(Task) Make a verbatim copy of all the records.

Collected data entries:
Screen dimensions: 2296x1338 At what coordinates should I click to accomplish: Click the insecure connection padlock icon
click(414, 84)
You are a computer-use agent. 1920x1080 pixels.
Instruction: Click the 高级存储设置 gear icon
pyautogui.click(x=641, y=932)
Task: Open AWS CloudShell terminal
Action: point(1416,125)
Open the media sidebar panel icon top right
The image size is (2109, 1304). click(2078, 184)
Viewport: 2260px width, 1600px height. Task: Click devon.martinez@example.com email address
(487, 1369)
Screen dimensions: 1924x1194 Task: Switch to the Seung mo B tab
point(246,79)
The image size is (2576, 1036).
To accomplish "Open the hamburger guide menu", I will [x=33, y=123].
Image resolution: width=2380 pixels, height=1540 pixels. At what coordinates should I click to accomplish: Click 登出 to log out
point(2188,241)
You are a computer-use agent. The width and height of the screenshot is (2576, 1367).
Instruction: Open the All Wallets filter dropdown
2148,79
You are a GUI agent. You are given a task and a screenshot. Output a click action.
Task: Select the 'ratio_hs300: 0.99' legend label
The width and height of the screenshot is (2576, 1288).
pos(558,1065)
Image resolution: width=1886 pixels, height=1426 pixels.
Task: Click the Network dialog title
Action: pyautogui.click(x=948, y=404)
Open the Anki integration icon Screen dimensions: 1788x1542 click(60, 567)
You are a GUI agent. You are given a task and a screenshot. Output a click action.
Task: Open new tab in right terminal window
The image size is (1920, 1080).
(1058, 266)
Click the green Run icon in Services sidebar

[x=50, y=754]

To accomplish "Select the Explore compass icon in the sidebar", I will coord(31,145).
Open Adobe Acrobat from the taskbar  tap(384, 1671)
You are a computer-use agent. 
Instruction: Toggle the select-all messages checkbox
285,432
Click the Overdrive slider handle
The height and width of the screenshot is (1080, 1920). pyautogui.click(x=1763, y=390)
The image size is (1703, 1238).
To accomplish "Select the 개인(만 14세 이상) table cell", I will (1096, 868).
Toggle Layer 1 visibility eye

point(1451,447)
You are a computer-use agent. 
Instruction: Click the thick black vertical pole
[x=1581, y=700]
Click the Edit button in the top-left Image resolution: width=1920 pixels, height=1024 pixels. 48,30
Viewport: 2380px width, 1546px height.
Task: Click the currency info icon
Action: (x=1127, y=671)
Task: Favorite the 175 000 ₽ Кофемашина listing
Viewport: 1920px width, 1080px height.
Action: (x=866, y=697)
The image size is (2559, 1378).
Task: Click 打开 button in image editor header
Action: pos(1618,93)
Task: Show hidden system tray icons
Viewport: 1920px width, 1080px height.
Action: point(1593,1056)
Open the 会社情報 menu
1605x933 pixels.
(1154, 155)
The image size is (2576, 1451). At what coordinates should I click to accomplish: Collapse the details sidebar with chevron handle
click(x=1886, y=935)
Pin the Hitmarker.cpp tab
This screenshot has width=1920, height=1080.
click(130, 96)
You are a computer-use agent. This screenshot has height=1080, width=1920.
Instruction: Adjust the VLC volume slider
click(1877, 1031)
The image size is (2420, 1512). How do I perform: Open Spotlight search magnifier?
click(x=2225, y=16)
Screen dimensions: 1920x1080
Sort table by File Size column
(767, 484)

(Finished exercise)
Screen dimensions: 2296x1338 At what coordinates should I click to accomplish: Click the insecure connection padlock icon
click(414, 84)
You are a computer-use agent. 1920x1080 pixels.
Instruction: Click the 高级存储设置 gear icon
pyautogui.click(x=641, y=932)
Task: Open AWS CloudShell terminal
Action: point(1416,125)
Open the media sidebar panel icon top right
The image size is (2109, 1304). click(2078, 184)
Viewport: 2260px width, 1600px height. Task: Click devon.martinez@example.com email address
(487, 1369)
Screen dimensions: 1924x1194 Task: Switch to the Seung mo B tab
point(246,79)
The image size is (2576, 1036).
To accomplish "Open the hamburger guide menu", I will [x=33, y=123].
Image resolution: width=2380 pixels, height=1540 pixels. At what coordinates should I click to accomplish: Click 登出 to log out
point(2188,241)
You are a computer-use agent. The width and height of the screenshot is (2576, 1367).
Instruction: Open the All Wallets filter dropdown
2148,79
You are a GUI agent. You are given a task and a screenshot. Output a click action.
Task: Select the 'ratio_hs300: 0.99' legend label
The width and height of the screenshot is (2576, 1288).
pos(558,1065)
Image resolution: width=1886 pixels, height=1426 pixels.
Task: Click the Network dialog title
Action: pyautogui.click(x=948, y=404)
Open the Anki integration icon Screen dimensions: 1788x1542 click(60, 567)
You are a GUI agent. You are given a task and a screenshot. Output a click action.
Task: Open new tab in right terminal window
The image size is (1920, 1080).
(1058, 266)
Click the green Run icon in Services sidebar

[x=50, y=754]

To accomplish "Select the Explore compass icon in the sidebar", I will coord(31,145).
Open Adobe Acrobat from the taskbar  tap(384, 1671)
You are a computer-use agent. 
Instruction: Toggle the select-all messages checkbox
285,432
Click the Overdrive slider handle
The height and width of the screenshot is (1080, 1920). pyautogui.click(x=1763, y=390)
The image size is (1703, 1238).
To accomplish "Select the 개인(만 14세 이상) table cell", I will (1096, 868).
Toggle Layer 1 visibility eye

point(1451,447)
You are a computer-use agent. 
Instruction: Click the thick black vertical pole
[x=1581, y=700]
Click the Edit button in the top-left Image resolution: width=1920 pixels, height=1024 pixels. 48,30
Viewport: 2380px width, 1546px height.
Task: Click the currency info icon
Action: (x=1127, y=671)
Task: Favorite the 175 000 ₽ Кофемашина listing
Viewport: 1920px width, 1080px height.
Action: (x=866, y=697)
The image size is (2559, 1378).
Task: Click 打开 button in image editor header
Action: pos(1618,93)
Task: Show hidden system tray icons
Viewport: 1920px width, 1080px height.
Action: point(1593,1056)
Open the 会社情報 menu
1605x933 pixels.
(1154, 155)
The image size is (2576, 1451). At what coordinates should I click to accomplish: Collapse the details sidebar with chevron handle
click(x=1886, y=935)
Pin the Hitmarker.cpp tab
This screenshot has width=1920, height=1080.
click(130, 96)
You are a computer-use agent. This screenshot has height=1080, width=1920.
Instruction: Adjust the VLC volume slider
click(1877, 1031)
The image size is (2420, 1512). How do I perform: Open Spotlight search magnifier?
click(x=2225, y=16)
Screen dimensions: 1920x1080
Sort table by File Size column
(767, 484)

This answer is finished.